Problem: Among the records, which lines hold the word "will"? Pick them out.
:::
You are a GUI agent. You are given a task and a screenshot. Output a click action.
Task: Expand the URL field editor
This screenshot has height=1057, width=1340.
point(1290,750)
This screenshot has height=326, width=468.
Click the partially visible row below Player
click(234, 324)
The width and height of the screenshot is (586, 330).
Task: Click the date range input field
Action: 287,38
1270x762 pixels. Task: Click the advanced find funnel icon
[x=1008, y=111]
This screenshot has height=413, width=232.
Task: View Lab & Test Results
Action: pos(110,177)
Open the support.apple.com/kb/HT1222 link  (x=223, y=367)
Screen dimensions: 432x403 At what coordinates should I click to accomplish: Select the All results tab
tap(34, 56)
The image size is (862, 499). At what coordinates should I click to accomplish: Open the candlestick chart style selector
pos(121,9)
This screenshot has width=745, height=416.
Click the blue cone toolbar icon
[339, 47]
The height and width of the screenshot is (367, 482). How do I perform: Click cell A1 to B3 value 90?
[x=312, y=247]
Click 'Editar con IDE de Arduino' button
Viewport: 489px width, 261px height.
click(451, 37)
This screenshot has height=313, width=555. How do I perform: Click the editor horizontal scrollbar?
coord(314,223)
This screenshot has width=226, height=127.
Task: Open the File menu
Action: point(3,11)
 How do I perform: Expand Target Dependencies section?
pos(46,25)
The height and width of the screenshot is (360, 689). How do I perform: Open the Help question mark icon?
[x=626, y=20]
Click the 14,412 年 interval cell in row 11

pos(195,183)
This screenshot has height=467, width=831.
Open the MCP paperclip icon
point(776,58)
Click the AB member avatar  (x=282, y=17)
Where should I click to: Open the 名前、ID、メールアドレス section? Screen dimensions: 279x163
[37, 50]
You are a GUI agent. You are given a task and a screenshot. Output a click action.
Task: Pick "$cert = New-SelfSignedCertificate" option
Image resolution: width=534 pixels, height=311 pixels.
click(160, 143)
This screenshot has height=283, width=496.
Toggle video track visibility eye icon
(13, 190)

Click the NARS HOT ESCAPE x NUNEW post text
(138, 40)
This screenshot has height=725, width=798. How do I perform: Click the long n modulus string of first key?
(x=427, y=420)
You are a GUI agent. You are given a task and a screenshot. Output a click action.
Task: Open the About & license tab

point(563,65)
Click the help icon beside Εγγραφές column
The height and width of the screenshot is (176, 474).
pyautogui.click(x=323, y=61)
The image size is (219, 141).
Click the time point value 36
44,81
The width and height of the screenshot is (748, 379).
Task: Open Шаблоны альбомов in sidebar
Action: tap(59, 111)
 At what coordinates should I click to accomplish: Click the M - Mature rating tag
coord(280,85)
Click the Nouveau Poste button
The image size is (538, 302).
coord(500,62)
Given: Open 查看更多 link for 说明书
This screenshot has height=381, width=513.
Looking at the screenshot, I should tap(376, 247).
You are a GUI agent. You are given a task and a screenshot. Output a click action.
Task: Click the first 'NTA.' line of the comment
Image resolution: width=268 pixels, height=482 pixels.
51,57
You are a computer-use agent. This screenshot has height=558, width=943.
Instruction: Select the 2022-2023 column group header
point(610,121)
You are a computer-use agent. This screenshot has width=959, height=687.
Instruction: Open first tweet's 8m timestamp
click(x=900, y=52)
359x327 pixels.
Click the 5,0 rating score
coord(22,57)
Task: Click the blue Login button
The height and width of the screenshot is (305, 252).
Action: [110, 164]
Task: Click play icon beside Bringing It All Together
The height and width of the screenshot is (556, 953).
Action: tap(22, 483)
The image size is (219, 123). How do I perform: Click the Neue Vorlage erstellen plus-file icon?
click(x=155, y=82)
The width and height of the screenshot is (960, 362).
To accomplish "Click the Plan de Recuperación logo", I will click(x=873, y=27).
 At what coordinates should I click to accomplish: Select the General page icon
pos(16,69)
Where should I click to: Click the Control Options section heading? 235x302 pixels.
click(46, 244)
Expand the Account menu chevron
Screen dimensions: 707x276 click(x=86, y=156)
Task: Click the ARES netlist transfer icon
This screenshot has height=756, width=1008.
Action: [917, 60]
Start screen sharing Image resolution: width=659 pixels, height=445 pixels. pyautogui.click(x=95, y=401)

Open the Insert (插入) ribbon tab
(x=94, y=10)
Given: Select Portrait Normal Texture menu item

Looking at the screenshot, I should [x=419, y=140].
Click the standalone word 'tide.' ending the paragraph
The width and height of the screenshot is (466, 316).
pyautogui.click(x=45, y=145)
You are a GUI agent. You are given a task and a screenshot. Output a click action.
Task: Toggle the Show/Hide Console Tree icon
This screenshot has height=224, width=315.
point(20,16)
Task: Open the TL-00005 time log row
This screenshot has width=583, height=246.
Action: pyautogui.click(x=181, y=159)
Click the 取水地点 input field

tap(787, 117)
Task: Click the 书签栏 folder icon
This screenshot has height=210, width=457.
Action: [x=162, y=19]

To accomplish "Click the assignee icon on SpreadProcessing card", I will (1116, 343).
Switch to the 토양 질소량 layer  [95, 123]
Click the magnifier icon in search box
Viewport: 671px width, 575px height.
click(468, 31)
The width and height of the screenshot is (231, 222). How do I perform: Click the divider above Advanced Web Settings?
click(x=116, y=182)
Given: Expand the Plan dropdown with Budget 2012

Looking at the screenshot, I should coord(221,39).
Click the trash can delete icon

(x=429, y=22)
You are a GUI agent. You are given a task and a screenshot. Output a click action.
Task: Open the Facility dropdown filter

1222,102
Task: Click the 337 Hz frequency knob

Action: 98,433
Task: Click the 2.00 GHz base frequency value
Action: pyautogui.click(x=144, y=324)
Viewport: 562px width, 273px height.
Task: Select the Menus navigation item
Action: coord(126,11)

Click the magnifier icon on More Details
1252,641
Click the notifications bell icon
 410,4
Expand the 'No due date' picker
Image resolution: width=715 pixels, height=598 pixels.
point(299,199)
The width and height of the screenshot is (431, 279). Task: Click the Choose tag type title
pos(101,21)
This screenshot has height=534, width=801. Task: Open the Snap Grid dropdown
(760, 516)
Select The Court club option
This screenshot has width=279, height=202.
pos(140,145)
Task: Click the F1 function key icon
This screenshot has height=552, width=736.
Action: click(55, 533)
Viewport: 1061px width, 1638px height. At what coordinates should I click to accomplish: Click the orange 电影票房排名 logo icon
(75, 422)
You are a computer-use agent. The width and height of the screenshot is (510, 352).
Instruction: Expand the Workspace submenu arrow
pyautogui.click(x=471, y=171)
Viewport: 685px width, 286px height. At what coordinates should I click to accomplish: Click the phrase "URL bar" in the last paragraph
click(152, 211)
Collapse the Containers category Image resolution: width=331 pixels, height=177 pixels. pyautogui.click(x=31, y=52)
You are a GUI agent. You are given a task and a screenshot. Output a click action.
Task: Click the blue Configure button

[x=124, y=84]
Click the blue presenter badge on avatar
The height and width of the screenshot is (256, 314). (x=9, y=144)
:::
Output for this exercise:
To accomplish "Click the Plan de Recuperación logo", I will click(x=873, y=27).
To accomplish "Click the assignee icon on SpreadProcessing card", I will (1116, 343).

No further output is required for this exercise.